Il cappio del’Europa taglia le spese del Sud - QdS

Il cappio del’Europa taglia le spese del Sud

Carlo Alberto Tregua

Il cappio del’Europa taglia le spese del Sud

venerdì 14 Maggio 2010

750 miliardi contro gli speculatori

Dieci ore di riunione notturna hanno portato il Consiglio dei ministri finanziari dell’Ue a stabilire un paracadute contro gli speculatori finanziari, da usarsi continuamente e, fin da ora, per la gravissima situazione della Grecia e le gravi situazioni di Portogallo, Spagna e Irlanda.
Un fondo di enormi dimensioni, quasi come quello approntato da Obama per fronteggiare la crisi degli Usa, che costituisce una barriera fortissima contro gli speculatori. Questi, che pur agiscono legittimamente dal loro punto di vista, guadagnano approfittando della situazione di debolezza della moneta di questo o quel Paese. Si tratta di spuntare le loro armi in modo da far distogliere l’attenzione dall’area Euro.
La protezione che il fondo darà ai 16 membri dell’Euro è composta sia da fondi europei dei singoli Stati che da fondi della Bce e da un altro del Fondo monetario internazionale. L’insieme delle risorse verrà utilizzato di volta in volta non appena si presentino le necessità.
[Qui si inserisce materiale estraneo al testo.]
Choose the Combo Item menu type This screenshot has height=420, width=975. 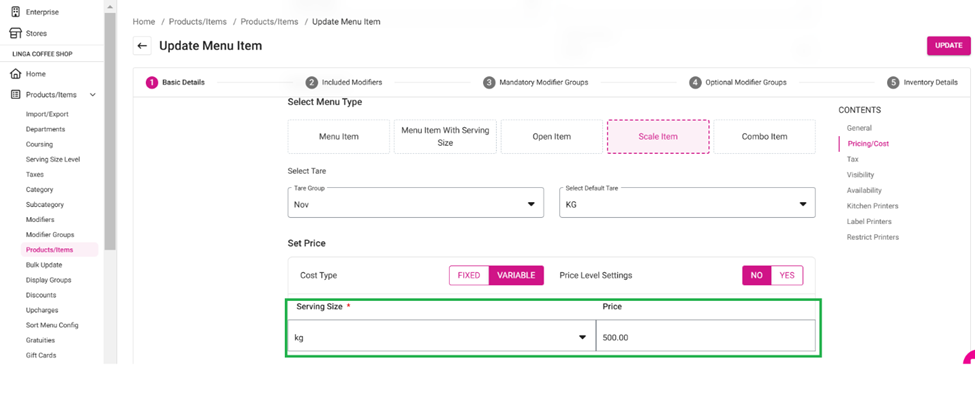point(764,137)
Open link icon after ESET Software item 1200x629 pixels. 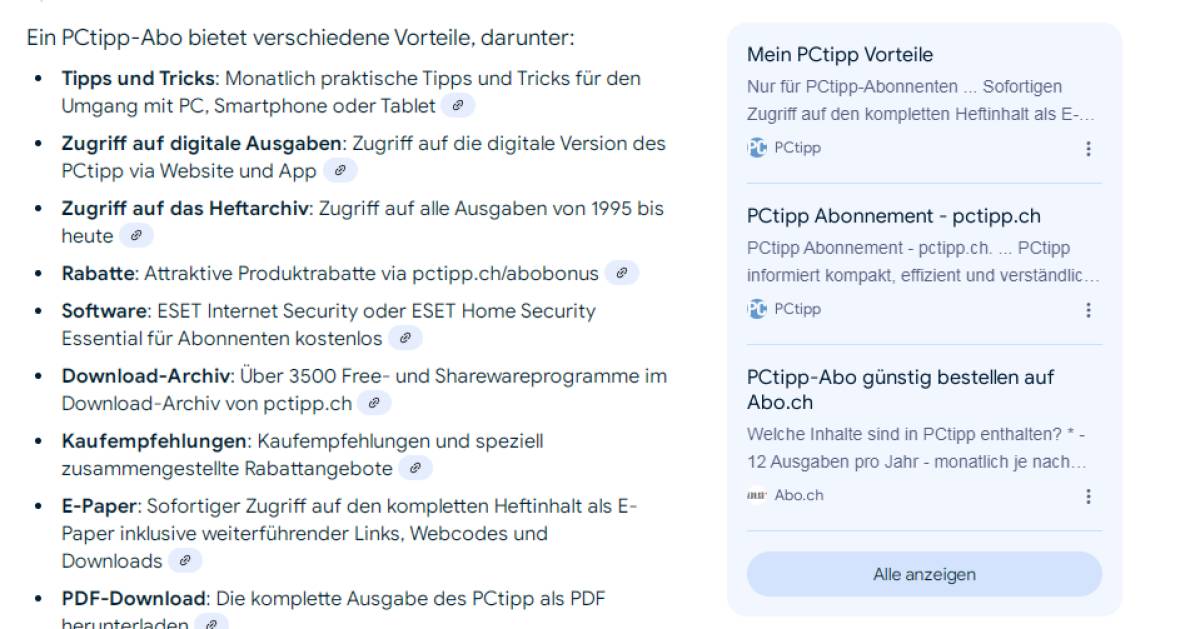coord(405,339)
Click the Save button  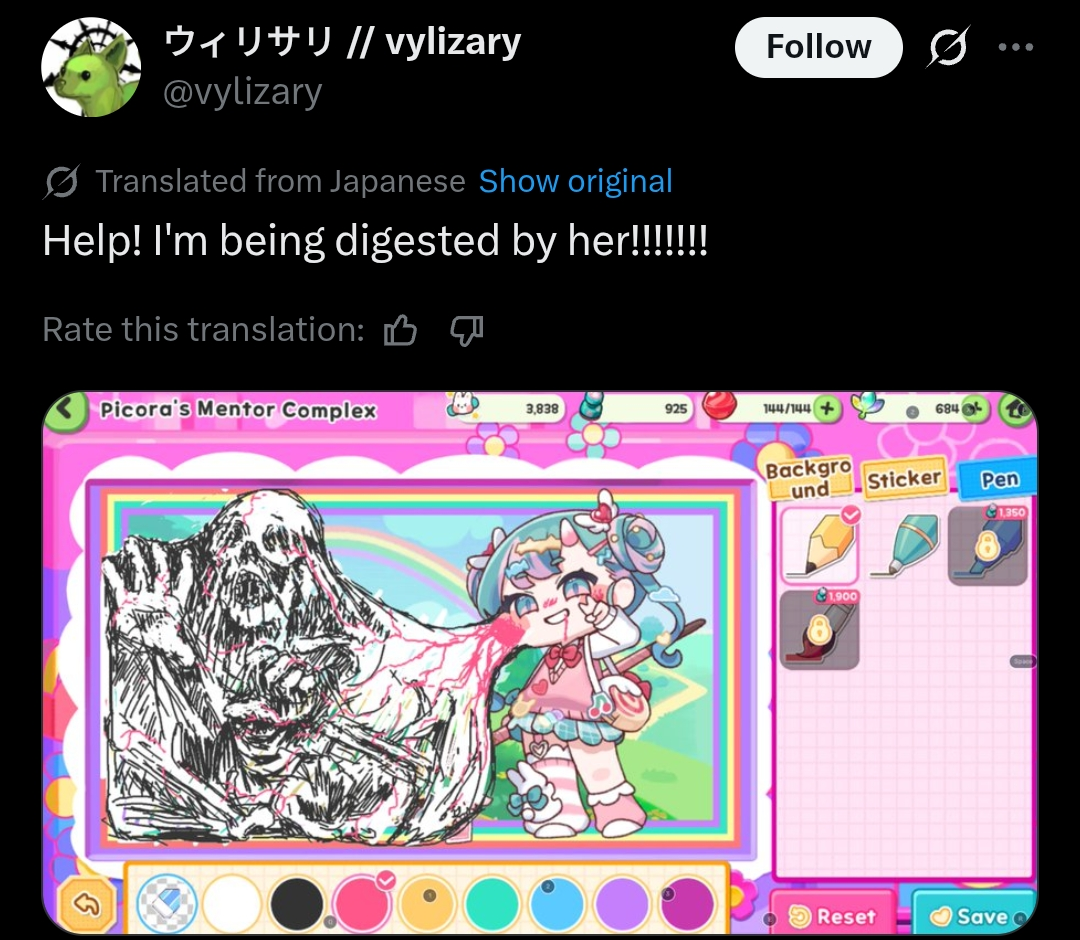point(973,915)
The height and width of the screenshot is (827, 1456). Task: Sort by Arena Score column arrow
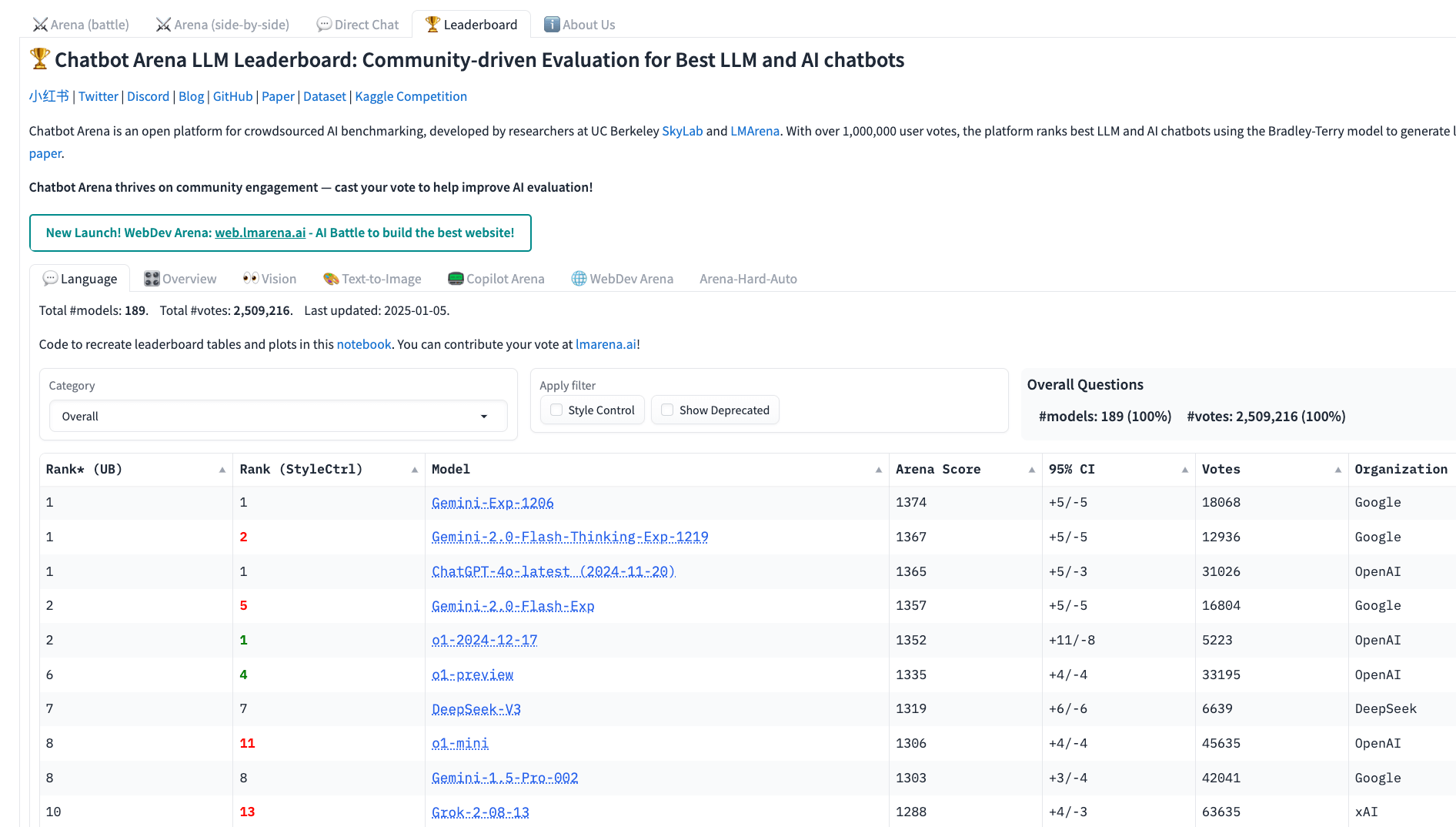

La protezione che vi abbiamo descritto ha un risvolto piuttosto rigoroso e cioè quello di imporre a ciascun Stato membro dell’Uem regole più cogenti per controllare il deficit annuale e conseguentemente l’andamento del debito pubblico.
Ricordiamo che due dei tre parametri di Maastricht prevedono un massimo del 3% di disavanzo annuale e un massimo del 60% del debito sul Pil. L’italia ha chiuso il 2009 con un disavanzo di oltre il 5% e con il debito pubblico di oltre il 116%.
Da tenere presente che tale debito grava sul bilancio annuale con oltre 80 miliardi di interessi. Se fosse dimezzato libererebbe metà di tali interessi, cioè 40 mld, i quali potrebbero essere destinati allo sviluppo mediante infrastrutture e attività produttive.
Si tratta di un cappio vero e proprio, che ogni Stato non in regola con i conti dovrà mettere alla propria spesa, che dovrà essere tagliata nella parte corrente se, contemporaneamente ai sacrifici, si vuole innestare un processo virtuoso di sviluppo. Tale processo si mette in moto con appropriati investimenti e stimoli delle attività produttive.

 
Per venire al Belpaese, radiografando la spesa corrente da Nord a Sud, ci accorgiamo che proprio nel Meridione essa è quasi doppia di quella del Nord. Sarà dunque inevitabile che i tagli colpiranno tale spesa improduttiva e spesso clientelare per riportare i parametri a quelli del Nord. Bisognerà evitare che i tagli siano orizzontali. Per far ciò è necessario modulare l’operazione chirurgica in modo da eliminare le sacche di sprechi, gli inutili costi della politica (tagliando le province e numero di parlamentari, auto blu, consulenti e annessi).
La spesa corrente si è dilatata al Sud soprattutto per effetto di un metodo sbagliato di ricerca del consenso, basato sullo scambio tra voto e bisogno. Un processo a vite senza fine che ha avuto come effetto l’arretramento delle otto regioni meridionali rispetto a quelle settentrionali. Il divario non solo non diminuisce ma aumenta.

Ribadiamo ancora per l’ennesima volta che, per ogni miliardo destinato allo sviluppo, si mettono in moto 10 mila posti di lavoro. È perciò in questa direzione che si deve muovere la spesa pubblica qui in Sicilia. La Regione non deve dare contributi ma prendere a proprio carico interessi di finanziamenti a progetti imprenditoriali, lasciando al sistema bancario la valutazione degli stessi. Due comportamenti che, se attuati immediatamente, possono mettere nelle condizioni di invertire a “U” la linea sciagurata fin qui seguita da tutti i governi regionali del dopoguerra.
Bisogna mettere a reddito subito,  mediante progetti cantierabili, il ricchissimo patrimonio archeologico, ambientale, culturale, paesaggistico. Bisogna intervenire con stimoli e finanziamenti alla ricerca nel settore agricolo, in quello industriale e dei servizi avanzati. Bisogna spendere efficacemente le centinaia di milioni della formazione per insegnare ai partecipanti quelle competenze in modo da renderli idonei al mercato. Ecco alcune indicazioni sulle quali governo e maggioranza regionali dovrebbero prendere subito adeguate iniziative.